- **Entries shown**

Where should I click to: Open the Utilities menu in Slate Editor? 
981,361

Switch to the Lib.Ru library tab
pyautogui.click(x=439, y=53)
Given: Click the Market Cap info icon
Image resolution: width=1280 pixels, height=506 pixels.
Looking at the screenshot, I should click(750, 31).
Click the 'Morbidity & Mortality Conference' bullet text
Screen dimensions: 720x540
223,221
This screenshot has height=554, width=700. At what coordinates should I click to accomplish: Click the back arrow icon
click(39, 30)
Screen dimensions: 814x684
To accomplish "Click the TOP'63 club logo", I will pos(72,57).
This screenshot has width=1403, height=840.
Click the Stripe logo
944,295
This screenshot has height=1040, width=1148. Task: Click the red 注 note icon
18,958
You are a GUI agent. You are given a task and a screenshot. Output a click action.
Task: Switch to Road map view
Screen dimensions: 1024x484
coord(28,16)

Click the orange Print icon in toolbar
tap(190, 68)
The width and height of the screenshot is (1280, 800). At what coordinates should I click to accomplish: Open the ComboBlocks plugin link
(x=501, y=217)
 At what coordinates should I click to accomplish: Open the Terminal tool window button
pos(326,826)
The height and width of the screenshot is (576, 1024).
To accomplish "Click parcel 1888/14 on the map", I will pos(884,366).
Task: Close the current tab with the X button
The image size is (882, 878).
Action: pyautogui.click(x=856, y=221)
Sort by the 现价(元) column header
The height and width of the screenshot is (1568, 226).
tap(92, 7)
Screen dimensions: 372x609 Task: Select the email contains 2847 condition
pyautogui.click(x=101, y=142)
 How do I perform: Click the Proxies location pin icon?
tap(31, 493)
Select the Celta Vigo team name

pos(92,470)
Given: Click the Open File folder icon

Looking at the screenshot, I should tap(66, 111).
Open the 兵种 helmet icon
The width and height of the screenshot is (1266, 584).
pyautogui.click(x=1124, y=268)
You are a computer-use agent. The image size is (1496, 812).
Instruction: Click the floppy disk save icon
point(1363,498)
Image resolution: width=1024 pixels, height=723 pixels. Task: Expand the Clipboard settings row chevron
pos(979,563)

- **Short task**
Format every line of the rows above as a JSON list of strings, one string per line, and omit the blank lines.

- **Result of the exercise**
[
  "Where should I click to: Open the Utilities menu in Slate Editor? ",
  "981,361",
  "Switch to the Lib.Ru library tab",
  "pyautogui.click(x=439, y=53)",
  "Given: Click the Market Cap info icon",
  "Image resolution: width=1280 pixels, height=506 pixels.",
  "Looking at the screenshot, I should click(750, 31).",
  "Click the 'Morbidity & Mortality Conference' bullet text",
  "Screen dimensions: 720x540",
  "223,221",
  "This screenshot has height=554, width=700. At what coordinates should I click to accomplish: Click the back arrow icon",
  "click(39, 30)",
  "Screen dimensions: 814x684",
  "To accomplish \"Click the TOP'63 club logo\", I will pos(72,57).",
  "This screenshot has width=1403, height=840.",
  "Click the Stripe logo",
  "944,295",
  "This screenshot has height=1040, width=1148. Task: Click the red 注 note icon",
  "18,958",
  "You are a GUI agent. You are given a task and a screenshot. Output a click action.",
  "Task: Switch to Road map view",
  "Screen dimensions: 1024x484",
  "coord(28,16)",
  "Click the orange Print icon in toolbar",
  "tap(190, 68)",
  "The width and height of the screenshot is (1280, 800). At what coordinates should I click to accomplish: Open the ComboBlocks plugin link",
  "(x=501, y=217)",
  " At what coordinates should I click to accomplish: Open the Terminal tool window button",
  "pos(326,826)",
  "The height and width of the screenshot is (576, 1024).",
  "To accomplish \"Click parcel 1888/14 on the map\", I will pos(884,366).",
  "Task: Close the current tab with the X button",
  "The image size is (882, 878).",
  "Action: pyautogui.click(x=856, y=221)",
  "Sort by the 现价(元) column header",
  "The height and width of the screenshot is (1568, 226).",
  "tap(92, 7)",
  "Screen dimensions: 372x609 Task: Select the email contains 2847 condition",
  "pyautogui.click(x=101, y=142)",
  " How do I perform: Click the Proxies location pin icon?",
  "tap(31, 493)",
  "Select the Celta Vigo team name",
  "pos(92,470)",
  "Given: Click the Open File folder icon",
  "Looking at the screenshot, I should tap(66, 111).",
  "Open the 兵种 helmet icon",
  "The width and height of the screenshot is (1266, 584).",
  "pyautogui.click(x=1124, y=268)",
  "You are a computer-use agent. The image size is (1496, 812).",
  "Instruction: Click the floppy disk save icon",
  "point(1363,498)",
  "Image resolution: width=1024 pixels, height=723 pixels. Task: Expand the Clipboard settings row chevron",
  "pos(979,563)"
]